Several years ago, the casting of Caucasian actor Jonathan Pryce to play a Eurasian in Miss Saigon caused a notorious dust-up among theater folk and activists. Battle lines were drawn between those who felt the role should go to a member of the woefully underemployed Asian acting community, and others who felt these “pc” objections underestimated the power of theatrical magic to transcend reality.
Marc Oka, a Japanese-American dancer in the show, didn’t disapprove of Pryce’s casting, merely of the idea that the star might wear prosthetic eyes and yellow make-up. “It would have been like putting on blackface,” he says.
Eventually the flap subsided and Pryce went on -- without the cosmetics. Since then, Oka -- now assistant to the choreographer -- has had a hand in seeing that every Asian role in the show has gone to an Asian performer.
Oka’s pride in the accomplishment takes on a far greater resonance when seen in light of his childhood: “All I wanted then,” he says, “was to be white.”
His parents were born in Northern California, and both were sent to Japan as teenagers by their families. They were safely ensconced there during World War II, while their relatives in the United States were forced into internment camps. After the war, Oka’s parents settled in Los Angeles, where they married and raised their son. “There’s so much of their past they won’t talk about,” he says. “I don’t even know how they met.”
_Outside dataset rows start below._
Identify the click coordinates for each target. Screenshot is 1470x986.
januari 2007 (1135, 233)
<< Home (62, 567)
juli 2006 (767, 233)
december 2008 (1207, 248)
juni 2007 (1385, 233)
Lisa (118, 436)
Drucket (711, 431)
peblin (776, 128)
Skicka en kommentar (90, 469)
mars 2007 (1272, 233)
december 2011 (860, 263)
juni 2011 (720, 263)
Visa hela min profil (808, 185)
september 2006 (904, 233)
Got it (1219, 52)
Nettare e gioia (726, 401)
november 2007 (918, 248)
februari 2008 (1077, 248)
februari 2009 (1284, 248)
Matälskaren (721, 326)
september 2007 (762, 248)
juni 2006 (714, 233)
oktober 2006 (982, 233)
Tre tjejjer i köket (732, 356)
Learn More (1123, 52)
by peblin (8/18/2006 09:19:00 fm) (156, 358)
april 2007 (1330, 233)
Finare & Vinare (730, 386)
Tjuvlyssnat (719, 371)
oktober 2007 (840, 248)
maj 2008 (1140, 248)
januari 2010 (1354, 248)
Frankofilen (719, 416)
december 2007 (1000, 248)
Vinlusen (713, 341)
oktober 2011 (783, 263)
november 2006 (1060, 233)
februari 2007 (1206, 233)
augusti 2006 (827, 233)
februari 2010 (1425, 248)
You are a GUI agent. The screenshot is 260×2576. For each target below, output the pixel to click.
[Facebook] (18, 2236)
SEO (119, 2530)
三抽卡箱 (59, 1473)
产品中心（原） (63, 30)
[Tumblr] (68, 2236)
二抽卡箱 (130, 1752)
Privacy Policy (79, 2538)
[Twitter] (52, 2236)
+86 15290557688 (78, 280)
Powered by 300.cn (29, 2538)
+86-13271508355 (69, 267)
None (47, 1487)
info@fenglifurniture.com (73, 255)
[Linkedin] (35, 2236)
Oka calls their reserve “very Japanese: It was all about sublimating feelings, putting up a front.” He regarded the families of his non-Asian friends with melancholy envy: “The parents talked to their children, laughed, asked how their day had been. They touched them.”
Oka’s mother and father recoiled when he told them he was gay, at age 20. “I’ll never forget the first time my mother suspected. She was chopping vegetables so furiously and crying that she should be put away for being such a bad mother. I’d never seen her cry before.”
And when he decided to become a performer, they cut off financial support. “Asians don’t make it in show business,” they said.
Haunted by their words, Oka was determined to sing, dance and act better than anyone else. Yet even a steady string of jobs in commercials and musicals was no balm to his gnawing self-hatred: “I despised the way I looked.”
It wasn’t until he moved to New York City and was cast in the kind of show he had once reviled (a revival of Chu Chem, billed as “the first Chinese-Jewish musical”) that he began to embrace his culture. “I was in a company that looked like me, felt like me, shared my experiences. It was a family.”
Being in Miss Saigon helped strengthen his identity. “I benefited by not being Caucasian,” he says. “Creative [read: color-blind] casting is flourishing. I’ve felt more racism on the streets of New York than I ever felt in the theater.”
But two years into Miss Saigon’s run, Oka learned he was HIV positive. The news threw him into a massive depression, compounded by drugs and alcohol. “I’ve never felt so alone,” he says.
A few years later, while he was in rehab and in the presence of a therapist, Oka shared his HIV diagnosis with his parents. “It was terrible. The four of us in this room. My father sat stone-faced. My mother just cried.”
Oka, at 33, is now heading toward his third year of sobriety and continues the intersecting journeys of living with HIV and embracing his ethnic heritage. He’s begun to reach out to other Asians with HIV and to find solace from Shinto, the native religion of Japan.
Of his parents, he says, “They’re giving as much as they can give. My father’s informing himself about HIV. He’s coming to terms with [my boyfriend] Jamie. I’m beginning to see his incredible wisdom and serenity.”
And his mom? “That’s harder. She still doesn’t talk to me about AIDS.” But he cherishes a gift she made for him -- a framed sculpture of two cranes in nimble flight. Each bird is formed of hundreds of tiny, individual gold and silver origami cranes. “It’s so beautiful,” he says. “It’s a work of art -- Japanese art.” Just like Mark Oka, a work of beautiful Japanese art.